[INPUT FOR THIS TASK]
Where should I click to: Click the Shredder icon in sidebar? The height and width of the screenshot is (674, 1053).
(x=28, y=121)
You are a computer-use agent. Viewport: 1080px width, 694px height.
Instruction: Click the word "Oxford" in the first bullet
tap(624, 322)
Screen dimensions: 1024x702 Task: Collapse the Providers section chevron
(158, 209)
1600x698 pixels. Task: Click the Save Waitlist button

==

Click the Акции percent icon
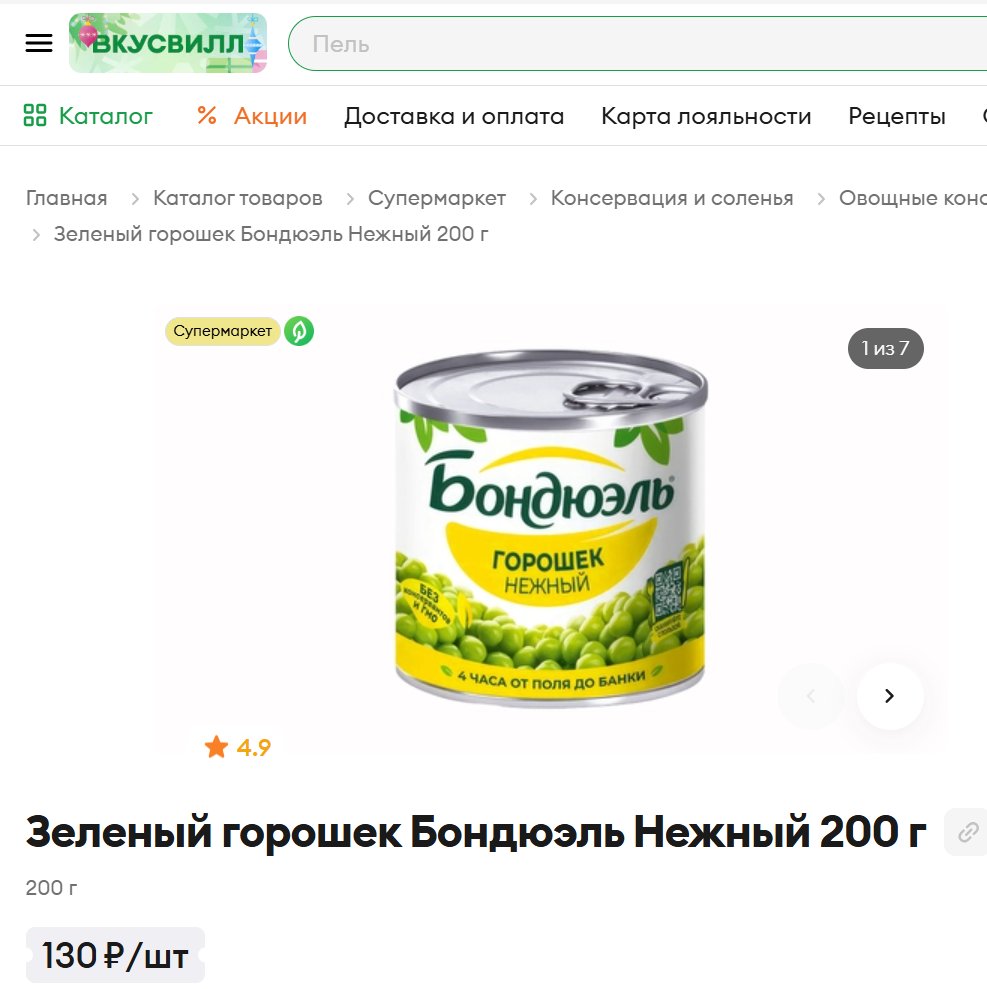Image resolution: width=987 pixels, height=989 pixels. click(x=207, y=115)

[WHAT THIS TASK INVOLVES] Using the entries above, extract exactly the span from the line with "Where should I" to the line with "1600x698 pixels. Task: Click", both lines included; leave out everything else.

[SOLUTION TO THIS PROBLEM]
Where should I click to: Click the Shredder icon in sidebar? The height and width of the screenshot is (674, 1053).
(x=28, y=121)
You are a computer-use agent. Viewport: 1080px width, 694px height.
Instruction: Click the word "Oxford" in the first bullet
tap(624, 322)
Screen dimensions: 1024x702 Task: Collapse the Providers section chevron
(158, 209)
1600x698 pixels. Task: Click the Save Waitlist button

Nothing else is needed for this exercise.